What is k-Means Cluster Analysis?
k-means cluster analysis is an algorithm that groups similar objects into groups called clusters. The endpoint of cluster analysis is a set of clusters, where each cluster is distinct from each other cluster, and the objects within each cluster are broadly similar to each other.
The required data for k-means cluster analysis
Typically, k-means cluster analysis is performed on a table of raw data, where each row represents an object and the columns represent quantitative characteristic of the objects. These quantitative characteristics are called clustering variables. For example, in the table below there are 18 objects, and there are two clustering variables, x and y. In a real-world application there will typically be many more objects and more variables. For example, in market segmentation, where k-means is used to find groups of consumers with similar needs, each object is a person and each variable is commonly a rating of how important various things are to consumers (e.g., quality, price, customer service, convenience).
How k-means cluster analysis works
Step 1: Specify the number of clusters (k). The first step in k-means is to specify the number of clusters, which is referred to as k. Traditionally researchers will conduct k-means multiple times, exploring different numbers of clusters (e.g., from 2 through 10).
Step 2: Allocate objects to clusters. The most straightforward approach is to randomly assign objects to clusters, but there are many other approaches (e.g., using hierarchical clustering). In the diagram below, the 18 objects have been represented by dots on a scatterplot, where x is shown by the horizontal position of each object and y by the vertical. The objects have been randomly assigned to the two clusters (k = 2), where one cluster is shown with filled dots and the other with unfilled dots.
Step 3: Compute cluster means. For each cluster, the average value is computed for each of the variables.

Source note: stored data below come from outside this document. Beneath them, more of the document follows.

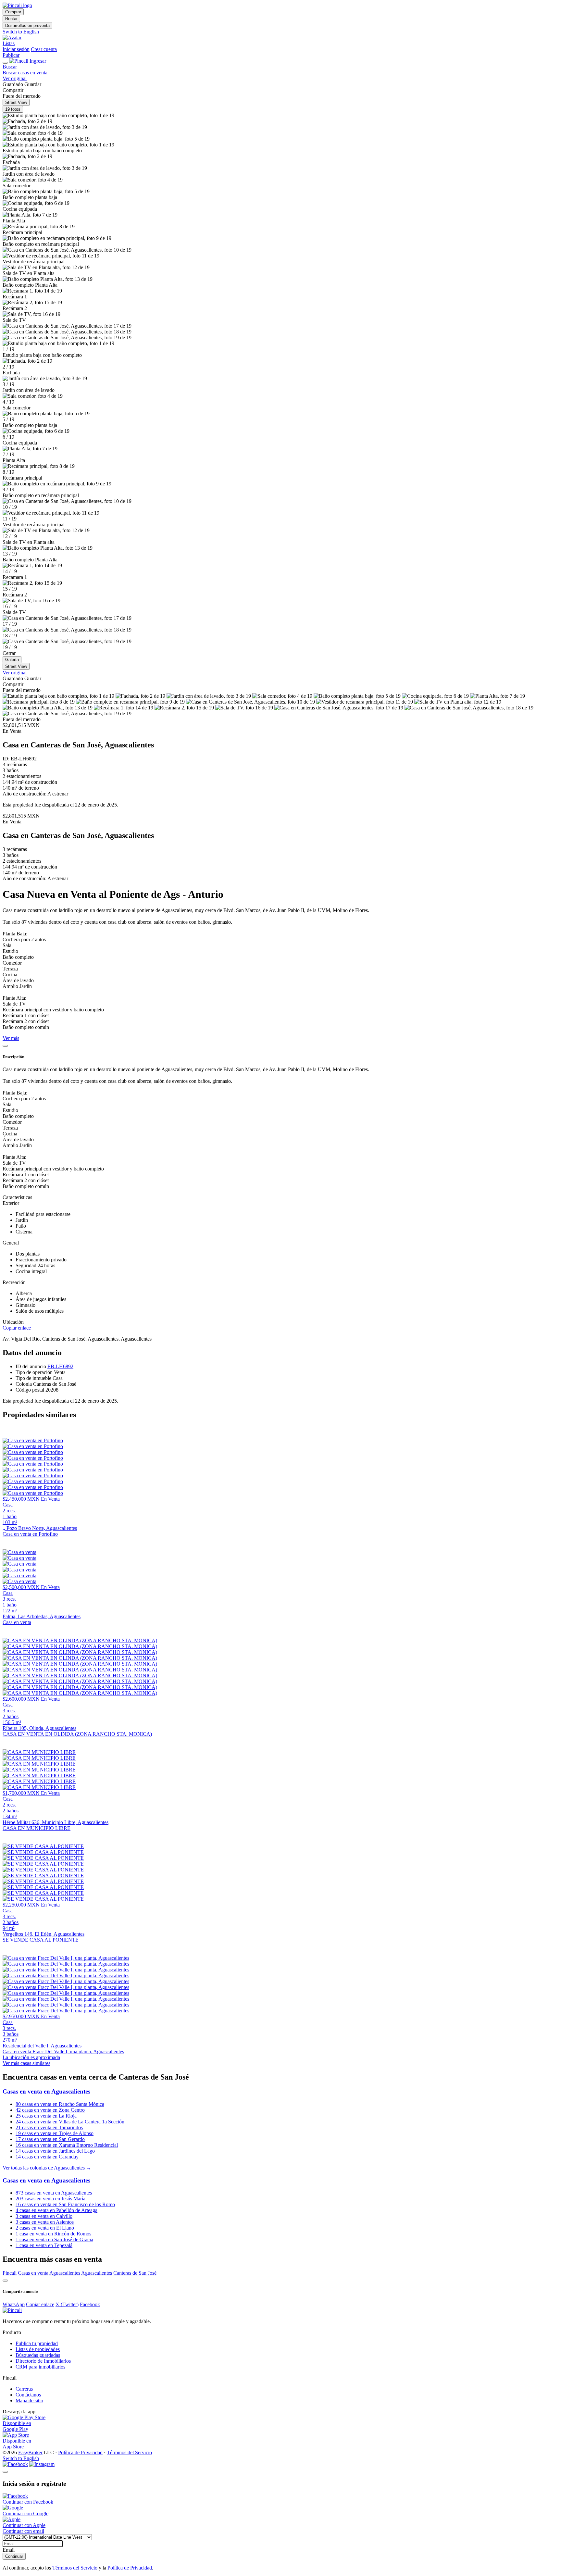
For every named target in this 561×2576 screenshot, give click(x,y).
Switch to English (21, 31)
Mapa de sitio (29, 2400)
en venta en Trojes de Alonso (55, 2133)
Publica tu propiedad (37, 2343)
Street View (16, 102)
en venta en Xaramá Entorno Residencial (67, 2145)
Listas (9, 43)
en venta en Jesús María (50, 2198)
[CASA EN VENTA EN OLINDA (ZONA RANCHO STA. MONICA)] (80, 1640)
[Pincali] (12, 2310)
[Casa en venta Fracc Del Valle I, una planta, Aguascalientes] (66, 1958)
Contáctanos (28, 2394)
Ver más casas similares (26, 2063)
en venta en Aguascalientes (54, 2192)
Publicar (11, 55)
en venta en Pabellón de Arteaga (56, 2210)
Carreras (24, 2389)
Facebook (90, 2304)
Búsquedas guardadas (38, 2355)
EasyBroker (30, 2452)
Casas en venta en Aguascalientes (46, 2091)
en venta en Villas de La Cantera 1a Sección (70, 2121)
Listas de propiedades (38, 2349)
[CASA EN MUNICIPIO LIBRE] (39, 1752)
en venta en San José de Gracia (54, 2239)
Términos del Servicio (129, 2452)
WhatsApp (14, 2304)
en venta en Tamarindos (49, 2127)
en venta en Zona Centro (50, 2110)
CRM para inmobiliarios (40, 2367)
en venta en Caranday (47, 2156)
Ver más (11, 1038)
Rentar (11, 18)
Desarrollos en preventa (27, 25)
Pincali (10, 2273)
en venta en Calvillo (44, 2216)
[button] (280, 38)
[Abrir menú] (5, 63)
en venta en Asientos (45, 2222)
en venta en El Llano (45, 2228)
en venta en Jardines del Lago (55, 2151)
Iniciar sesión (16, 49)
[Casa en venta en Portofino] (33, 1440)
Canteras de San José (134, 2273)
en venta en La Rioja (46, 2116)
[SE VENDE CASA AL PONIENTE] (43, 1846)
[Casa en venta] (19, 1552)
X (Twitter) (67, 2304)
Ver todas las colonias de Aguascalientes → (47, 2167)
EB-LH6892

In the plot below, the average value of the filled dots for the variable represented by the horizontal position (x) of the dots is around 15; for the variable on the vertical dimension it is around twelve. These two means are represented by the filled cross. Or, stated slightly differently: the filled cross is in the middle of the black dots. Similarly, the white cross is in the middle of the white dots. These crosses are variously referred to as the cluster centers, cluster means, and cluster medoids.
Step 4: Allocate each observation to the closest cluster center. In the plot above, some of the filled dots are closer to the white cross and some of the white dots are closer to the black cross. When we reallocate the observations to the closest clusters we get the plot below.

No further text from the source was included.